• **What is required**:
Search the records for "coordinates" and copy each line that holds it.

Dataset records section start

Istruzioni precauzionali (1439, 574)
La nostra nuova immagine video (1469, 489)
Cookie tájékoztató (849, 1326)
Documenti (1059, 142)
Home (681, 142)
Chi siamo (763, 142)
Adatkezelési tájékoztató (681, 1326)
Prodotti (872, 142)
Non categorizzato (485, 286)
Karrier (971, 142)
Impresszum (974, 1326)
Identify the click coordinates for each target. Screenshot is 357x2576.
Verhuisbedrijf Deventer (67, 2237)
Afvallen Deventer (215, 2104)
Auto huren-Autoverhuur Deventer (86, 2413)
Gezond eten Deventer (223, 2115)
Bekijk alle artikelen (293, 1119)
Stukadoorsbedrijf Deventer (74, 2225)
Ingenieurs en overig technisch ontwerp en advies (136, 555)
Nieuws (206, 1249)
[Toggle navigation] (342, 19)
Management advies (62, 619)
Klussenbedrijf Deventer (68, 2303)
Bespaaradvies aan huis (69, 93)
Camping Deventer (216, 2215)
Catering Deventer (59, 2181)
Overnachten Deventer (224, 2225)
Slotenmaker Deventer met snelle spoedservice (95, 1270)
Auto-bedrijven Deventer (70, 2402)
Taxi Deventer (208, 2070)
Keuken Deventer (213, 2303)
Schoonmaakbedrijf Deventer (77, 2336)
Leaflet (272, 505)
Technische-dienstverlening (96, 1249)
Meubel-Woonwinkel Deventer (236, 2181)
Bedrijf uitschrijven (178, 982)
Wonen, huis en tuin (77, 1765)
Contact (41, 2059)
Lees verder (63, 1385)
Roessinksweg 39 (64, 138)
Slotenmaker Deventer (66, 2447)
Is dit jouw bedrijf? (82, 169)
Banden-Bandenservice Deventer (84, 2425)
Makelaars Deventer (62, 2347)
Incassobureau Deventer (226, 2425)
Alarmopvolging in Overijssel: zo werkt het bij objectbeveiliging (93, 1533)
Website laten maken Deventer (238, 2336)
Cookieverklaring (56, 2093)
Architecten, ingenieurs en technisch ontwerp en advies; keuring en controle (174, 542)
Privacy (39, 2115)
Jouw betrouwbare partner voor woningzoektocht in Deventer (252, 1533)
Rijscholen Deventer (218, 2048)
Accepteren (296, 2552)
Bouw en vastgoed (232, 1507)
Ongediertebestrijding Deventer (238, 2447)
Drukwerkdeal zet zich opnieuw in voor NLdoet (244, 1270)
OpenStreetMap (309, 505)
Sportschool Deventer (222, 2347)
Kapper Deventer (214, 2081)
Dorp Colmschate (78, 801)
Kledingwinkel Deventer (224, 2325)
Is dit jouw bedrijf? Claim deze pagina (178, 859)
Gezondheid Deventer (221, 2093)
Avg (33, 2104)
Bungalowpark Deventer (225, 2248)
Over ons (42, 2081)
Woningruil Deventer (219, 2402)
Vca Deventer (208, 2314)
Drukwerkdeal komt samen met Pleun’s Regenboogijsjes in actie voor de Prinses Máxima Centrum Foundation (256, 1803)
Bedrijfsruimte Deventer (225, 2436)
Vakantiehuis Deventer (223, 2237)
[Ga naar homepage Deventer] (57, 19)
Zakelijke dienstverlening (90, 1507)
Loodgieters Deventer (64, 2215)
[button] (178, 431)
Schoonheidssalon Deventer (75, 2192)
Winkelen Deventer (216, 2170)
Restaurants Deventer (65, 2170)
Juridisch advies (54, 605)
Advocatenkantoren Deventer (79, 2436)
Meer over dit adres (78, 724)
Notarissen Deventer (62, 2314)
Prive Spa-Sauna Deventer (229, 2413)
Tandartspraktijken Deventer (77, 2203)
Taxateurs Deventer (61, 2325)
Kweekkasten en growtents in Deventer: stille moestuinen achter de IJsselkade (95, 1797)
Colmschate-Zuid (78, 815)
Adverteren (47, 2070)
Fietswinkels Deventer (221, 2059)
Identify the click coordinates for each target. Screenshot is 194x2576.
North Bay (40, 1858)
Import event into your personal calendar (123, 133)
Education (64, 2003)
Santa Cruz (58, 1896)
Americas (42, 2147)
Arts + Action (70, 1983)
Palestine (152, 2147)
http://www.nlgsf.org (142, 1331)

Dataset records section end

• **Task response**:
Identify the click coordinates for each target. Screenshot is 357x2576.
Identify the click coordinates for each target. Screenshot is 194x2576.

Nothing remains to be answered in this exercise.